Görevler ve alıştırmalar:
A. Tahran zirvesi metninde "2- Suriye Arap" ifadesinden "kararlılıklarını ifade etmişlerdir." ifadesine kadar her şeyi olduğu gibi kopyalayın.
B. Tahran zirvesi metnindeki "Tahran’da düzenlenen Suriye konulu" diye başlayan paragrafı, temel bilgileri koruyarak madde madde kısaltın.
C. Tahran zirvesi metninin devamını, bittiği yerden itibaren yazın.

Madde bildiriye eklenmedi ancak terör gruplarının silah bırakması çağrısı yapılması kararlaştırıldı. 3 lider de basın toplantısında bu çağrıyı yineledi.

ZİRVENİN SONUÇ BİLDİRİSİ

Askeri değil siyasi çözüm

Tahran’da düzenlenen Suriye konulu tarihi Türkiye-İran-Rusya Zirvesi’nin ardından ortak bildiri yayımlandı. Bildiride, Suriye ihtilafına askeri çözüm getirilemeyeceği ve ihtilafın siyasi süreç yoluyla sona erdirilebileceği inancı yinelendi. Liderler, terörle mücadele kisvesi altında sahada yeni gerçeklikler yaratılmasına dair her türlü girişimi reddetti. 12 maddelik Tahran sonuç bildirgesi özetle şöyle:

Komşuların güvenliği

1- Astana formatının Ocak 2017’den bu yana sağladığı başarılardan, özellikle de Suriye Arap Cumhuriyeti genelindeki şiddetin azaltılmasında katedilen ilerlemeden ve ülkede barış, güvenlik ile istikrara yapılan katkıdan duydukları memnuniyeti ifade etmişlerdir.

2- Suriye Arap Cumhuriyeti’nin egemenliği, bağımsızlığı, birliği ve toprak bütünlüğü ile BM Şartı’nın amaç ve ilkelerine olan kuvvetli ve devam eden taahhütlerini vurgulamış ve bunlara herkes tarafından saygı gösterilmesi gerektiğinin altını çizmişlerdir. Terörle mücadele kisvesi altında sahada yeni gerçeklikler yaratılmasına dair her türlü girişimi reddetmiş, Suriye’nin egemenliği ve toprak bütünlüğü ile komşu ülkelerin ulusal güvenliğini zayıflatmayı amaçlayan ayrılıkçı gündemlere karşı durma kararlılıklarını ifade etmişlerdir.

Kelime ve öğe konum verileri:
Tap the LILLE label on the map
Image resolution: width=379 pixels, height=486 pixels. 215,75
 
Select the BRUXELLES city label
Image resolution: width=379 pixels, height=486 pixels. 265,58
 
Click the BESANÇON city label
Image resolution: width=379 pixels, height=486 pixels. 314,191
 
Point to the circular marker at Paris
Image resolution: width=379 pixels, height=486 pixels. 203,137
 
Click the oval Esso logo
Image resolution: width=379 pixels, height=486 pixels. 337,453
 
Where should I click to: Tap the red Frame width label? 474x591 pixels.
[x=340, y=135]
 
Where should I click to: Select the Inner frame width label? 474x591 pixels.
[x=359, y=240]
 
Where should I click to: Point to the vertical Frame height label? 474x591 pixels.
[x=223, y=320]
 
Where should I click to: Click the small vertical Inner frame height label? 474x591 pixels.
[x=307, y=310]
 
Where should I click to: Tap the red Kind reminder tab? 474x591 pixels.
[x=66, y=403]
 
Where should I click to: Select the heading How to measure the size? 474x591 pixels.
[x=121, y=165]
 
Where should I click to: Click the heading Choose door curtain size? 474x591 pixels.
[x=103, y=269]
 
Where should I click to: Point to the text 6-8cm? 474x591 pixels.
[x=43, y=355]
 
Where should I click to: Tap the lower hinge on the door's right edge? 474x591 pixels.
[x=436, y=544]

---

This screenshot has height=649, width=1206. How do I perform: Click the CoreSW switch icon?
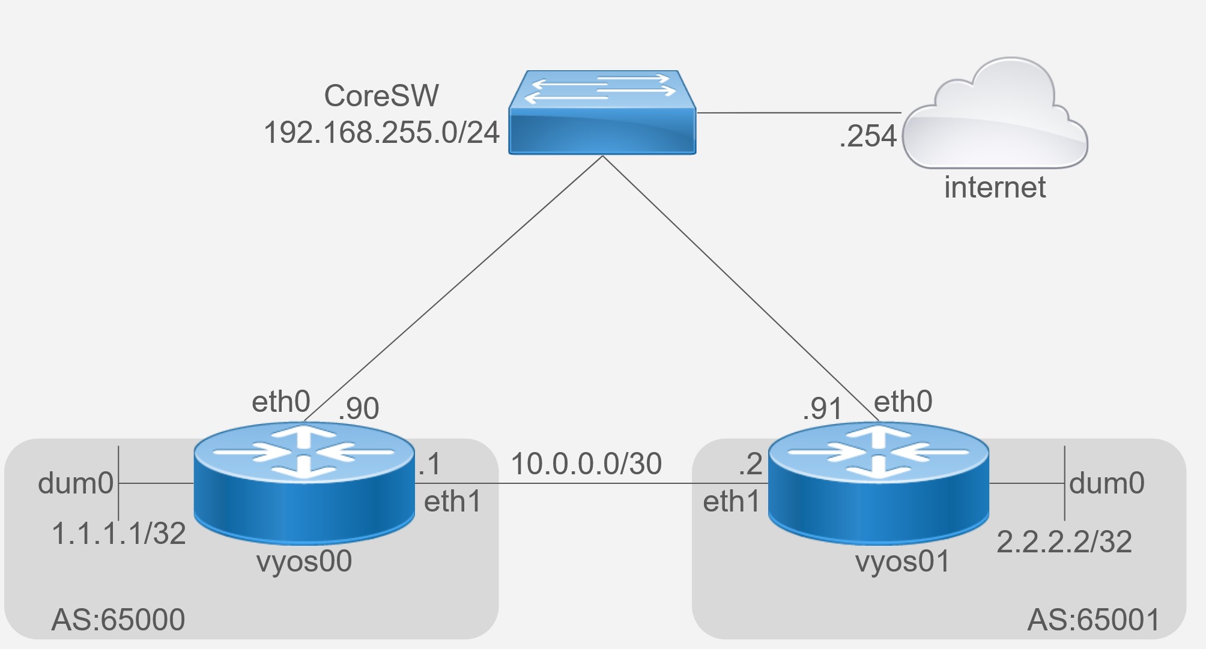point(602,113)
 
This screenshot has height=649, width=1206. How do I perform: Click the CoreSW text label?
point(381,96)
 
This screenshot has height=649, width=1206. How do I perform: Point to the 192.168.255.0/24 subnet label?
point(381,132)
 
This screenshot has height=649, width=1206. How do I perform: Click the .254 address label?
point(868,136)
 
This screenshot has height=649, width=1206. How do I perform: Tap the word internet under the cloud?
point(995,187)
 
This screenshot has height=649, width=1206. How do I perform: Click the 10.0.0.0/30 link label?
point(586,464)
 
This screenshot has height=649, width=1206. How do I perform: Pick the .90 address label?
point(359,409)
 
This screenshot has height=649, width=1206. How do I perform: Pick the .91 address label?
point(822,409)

==

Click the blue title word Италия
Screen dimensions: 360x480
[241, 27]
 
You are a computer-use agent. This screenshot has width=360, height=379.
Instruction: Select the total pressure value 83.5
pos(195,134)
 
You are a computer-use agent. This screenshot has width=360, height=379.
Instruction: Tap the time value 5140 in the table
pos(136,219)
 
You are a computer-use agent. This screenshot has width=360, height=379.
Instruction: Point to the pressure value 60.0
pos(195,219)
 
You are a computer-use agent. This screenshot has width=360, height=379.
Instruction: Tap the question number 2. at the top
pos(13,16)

Alıştırma yanıtları:
A.
2- Suriye Arap Cumhuriyeti’nin egemenliği, bağımsızlığı, birliği ve toprak bütünlüğü ile BM Şartı’nın amaç ve ilkelerine olan kuvvetli ve devam eden taahhütlerini vurgulamış ve bunlara herkes tarafından saygı gösterilmesi gerektiğinin altını çizmişlerdir. Terörle mücadele kisvesi altında sahada yeni gerçeklikler yaratılmasına dair her türlü girişimi reddetmiş, Suriye’nin egemenliği ve toprak bütünlüğü ile komşu ülkelerin ulusal güvenliğini zayıflatmayı amaçlayan ayrılıkçı gündemlere karşı durma kararlılıklarını ifade etmişlerdir.

B.
- Tahran’da Suriye konulu Türkiye-İran-Rusya Zirvesi’nin ardından ortak bildiri yayımlandı.
- Bildiride, Suriye ihtilafına askeri çözüm getirilemeyeceği ve ihtilafın siyasi süreçle sona erdirilebileceği inancı yinelendi.
- Liderler, terörle mücadele kisvesi altında sahada yeni gerçeklikler yaratmaya yönelik her türlü girişimi reddetti.
- Tahran sonuç bildirgesi 12 maddeden oluşuyor.

C.
İdlib için iş birliği

3- Sahadaki güncel durumu ele almışlar, 4 Nisan 2018 tarihinde Ankara’da yapılan son toplantılarının ardından Suriye Arap Cumhuriyeti’yle ilgili meydana gelen gelişmeleri değerlendirmişler ve aralarındaki mutabakat uyarınca üçlü eşgüdümü sürdürmek hususunda hemfikir kalmışlardır. Bu çerçevede, İdlib gerginliği azaltma bölgesindeki durumu görüşmüşler ve bu konuyu yukarıda belirtilen ilkelere ve Astana formatını tanımlayan işbirliği ruhuna uygun olarak ele almayı kararlaştırmışlardır.

4- BM Güvenlik Konseyi’nce terörist olarak tanımlanan DEAŞ, Nusra Cephesi ile El Kaide veya DEAŞ’la bağlantılı tüm diğer bireyler, gruplar, teşebbüsler ve oluşumların tamamen ortadan kaldırılması amacıyla aralarındaki işbirliğini sürdürme kararlılıklarını teyit etmişlerdir. Terörle mücadelede, terörist grupların ateşkes rejimine katılmış veya katılacak olan silahlı muhalif gruplardan ayrıştırılmasının sivil zayiatın önlenmesi bakımından da dahil olmak üzere büyük önem arzettiğinin altını çizmişlerdir.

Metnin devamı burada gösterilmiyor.